Di contro, il comparto visivo è figlio di un compromesso. A tratti ci sono i WDAS, a tratti c’è il character design voluto da Kugali, e purtroppo c’è persino un terzo attore in gioco, l’ente esterno Cinesite. Gli ambienti qua e là ne risentono. C’è inoltre molta disomogeneità: alcuni personaggi, specialmente il cattivo coi suoi sgherri o l’anziana industriale, sembrano avere il sigillo di qualità Disney, altri non sono semplicemente all’altezza del marchio. La piccola Tola nello specifico rappresenta una ferita per la cultura visiva dello studio: che si tratti di modellazione, design, luci, espressività o di tutto questo insieme non mi è chiaro, ma è una cosa che personalmente mi ha dato dispiacere. Dopotutto, si trattava della protagonista. Che i WDAS, dopo un secolo di ricerca sul design, abbiano sorvolato su ciò, spinge a chiedersi cosa possa essere accaduto dietro le quinte.

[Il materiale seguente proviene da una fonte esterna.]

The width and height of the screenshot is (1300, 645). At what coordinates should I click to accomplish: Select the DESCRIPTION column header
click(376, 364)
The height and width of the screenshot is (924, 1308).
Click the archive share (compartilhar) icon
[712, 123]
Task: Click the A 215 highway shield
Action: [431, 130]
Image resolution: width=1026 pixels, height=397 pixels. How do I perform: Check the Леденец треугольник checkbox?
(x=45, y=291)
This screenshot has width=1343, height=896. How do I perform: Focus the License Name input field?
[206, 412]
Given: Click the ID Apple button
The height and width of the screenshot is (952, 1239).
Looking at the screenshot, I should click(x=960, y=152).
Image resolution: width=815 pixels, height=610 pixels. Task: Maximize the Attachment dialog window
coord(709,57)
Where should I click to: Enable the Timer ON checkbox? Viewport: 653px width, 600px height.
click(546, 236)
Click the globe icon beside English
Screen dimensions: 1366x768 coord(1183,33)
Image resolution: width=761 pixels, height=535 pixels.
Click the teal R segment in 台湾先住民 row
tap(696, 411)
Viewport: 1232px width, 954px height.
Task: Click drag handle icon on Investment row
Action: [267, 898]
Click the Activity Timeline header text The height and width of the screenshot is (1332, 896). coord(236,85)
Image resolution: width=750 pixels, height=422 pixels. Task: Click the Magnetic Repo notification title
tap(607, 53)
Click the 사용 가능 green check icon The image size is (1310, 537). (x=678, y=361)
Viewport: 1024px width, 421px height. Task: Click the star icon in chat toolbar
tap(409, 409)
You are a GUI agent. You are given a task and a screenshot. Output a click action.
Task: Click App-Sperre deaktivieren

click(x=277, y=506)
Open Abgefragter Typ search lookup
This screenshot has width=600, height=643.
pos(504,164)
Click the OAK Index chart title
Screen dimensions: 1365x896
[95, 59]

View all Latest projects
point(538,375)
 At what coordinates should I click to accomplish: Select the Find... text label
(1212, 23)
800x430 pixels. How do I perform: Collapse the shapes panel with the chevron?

Da quel che leggo in giro, pochi altri hanno sofferto questa dissonanza visiva. L’uomo della strada pensa alla trama, e direi che stavolta ne ha avuta. E forse in questi tempi malevoli è anche meglio così. Certo è che dobbiamo ricordarci che l’animazione è un po’ come le stelle: ciò che vediamo uscire ora è sempre il frutto di un momento creativo ancora precedente. E per quella che è la policy attuale attuata nel dopo Chapek, ho i miei dubbi che un progetto come questo oggigiorno la spunterebbe.